Fare Turismo sociale significa rispondere ad un bisogno di socialità, è uno stile di vita, è una scelta di valore da parte degli enti che lo organizzano impegnati, anche attraverso la vacanza, nello sviluppo di legami sociali, nel creare occasioni di arricchimento culturale e di promozione e di valorizzazione delle risorse del territorio.
Sotto l´etichetta di « turismo sociale » sono indicati soprattutto i centri di vacanze destinati al turismo per famiglie. Questi centri sono dotati di strutture particolari per i portatori di handicap e per gli anziani. Si tratta di possibilità da sfruttare nell’ambito di una vacanza a budget ristretto e li troverete in prossimità dei centri turistici e delle località più interessanti.
I proventi non devono essere superiori al 66% delle spese complessive, pena la perdita della qualifica di Onlus.
Storia:
Tra la fine del Settecento e l’inizio dell’Ottocento, la nascita dell’industria produsse trasformazioni politiche, sociali ed economiche.
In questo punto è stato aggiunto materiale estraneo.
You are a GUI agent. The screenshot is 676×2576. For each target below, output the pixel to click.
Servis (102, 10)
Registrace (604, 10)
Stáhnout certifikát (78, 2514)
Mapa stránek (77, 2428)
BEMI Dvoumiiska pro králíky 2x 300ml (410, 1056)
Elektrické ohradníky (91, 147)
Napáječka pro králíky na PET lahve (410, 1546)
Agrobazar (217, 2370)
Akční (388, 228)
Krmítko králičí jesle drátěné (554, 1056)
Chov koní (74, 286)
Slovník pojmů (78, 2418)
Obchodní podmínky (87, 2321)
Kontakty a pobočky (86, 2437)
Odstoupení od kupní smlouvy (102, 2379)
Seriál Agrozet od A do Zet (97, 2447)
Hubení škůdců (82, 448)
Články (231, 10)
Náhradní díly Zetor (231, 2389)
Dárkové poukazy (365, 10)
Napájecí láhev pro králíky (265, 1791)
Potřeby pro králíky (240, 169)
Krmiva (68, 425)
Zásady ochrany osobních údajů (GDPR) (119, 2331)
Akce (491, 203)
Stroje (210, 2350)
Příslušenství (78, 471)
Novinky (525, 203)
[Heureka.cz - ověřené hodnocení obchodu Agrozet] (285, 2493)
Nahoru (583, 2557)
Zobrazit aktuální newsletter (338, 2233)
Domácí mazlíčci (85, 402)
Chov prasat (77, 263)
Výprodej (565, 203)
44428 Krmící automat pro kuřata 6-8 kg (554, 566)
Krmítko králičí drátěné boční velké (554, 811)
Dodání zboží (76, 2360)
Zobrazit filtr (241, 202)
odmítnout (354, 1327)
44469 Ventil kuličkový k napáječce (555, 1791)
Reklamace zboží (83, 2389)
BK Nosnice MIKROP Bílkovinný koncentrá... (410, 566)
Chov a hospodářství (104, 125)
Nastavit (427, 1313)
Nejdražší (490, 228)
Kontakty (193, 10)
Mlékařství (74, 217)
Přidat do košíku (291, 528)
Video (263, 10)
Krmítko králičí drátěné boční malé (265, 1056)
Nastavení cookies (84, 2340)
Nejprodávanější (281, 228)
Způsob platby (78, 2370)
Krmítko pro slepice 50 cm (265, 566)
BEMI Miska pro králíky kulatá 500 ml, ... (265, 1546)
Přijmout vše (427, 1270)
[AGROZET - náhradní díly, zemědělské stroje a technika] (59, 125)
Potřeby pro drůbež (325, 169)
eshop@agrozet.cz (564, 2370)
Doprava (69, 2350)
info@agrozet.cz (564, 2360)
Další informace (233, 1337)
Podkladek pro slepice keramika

Nella società pre-industriale da una parte c’era chi doveva lavorare tutto il giorno; dall’altra chi poteva liberamente disporre del proprio tempo, non essendo legato a nessuna attività lavorativa perché aveva cospicue ricchezze a disposizione.
Con la Rivoluzione Industriale, con molti contadini che lasciano le campagne per lavorare nelle industrie, la separazione fisica tra luogo di produzione e luogo di residenza portò alla distinzione fra il tempo dedicato al lavoro e al tempo dedicato al riposo. L’operaio, una volta terminato il suo lavoro in fabbrica, si trovava libero da impegni e da responsabilità di lavoro. È con la nascita del tempo libero che nasce anche il turismo in senso moderno.
Nel 1800 non si può parlare di turismo sociale perché allora erano soltanto gli strati della società più ricchi a poter permettersi di viaggiare. Si comincia a parlare di turismo sociale solo quando (da anni ‘20 a ‘50) le condizioni degli operai e degli impiegati migliorarono con la sindacalizzazione e i primi contratti di lavoro che permisero a vasti strati di popolazione ad avere ferie e di utilizzare questo tempo per andare in vacanza o fare del turismo.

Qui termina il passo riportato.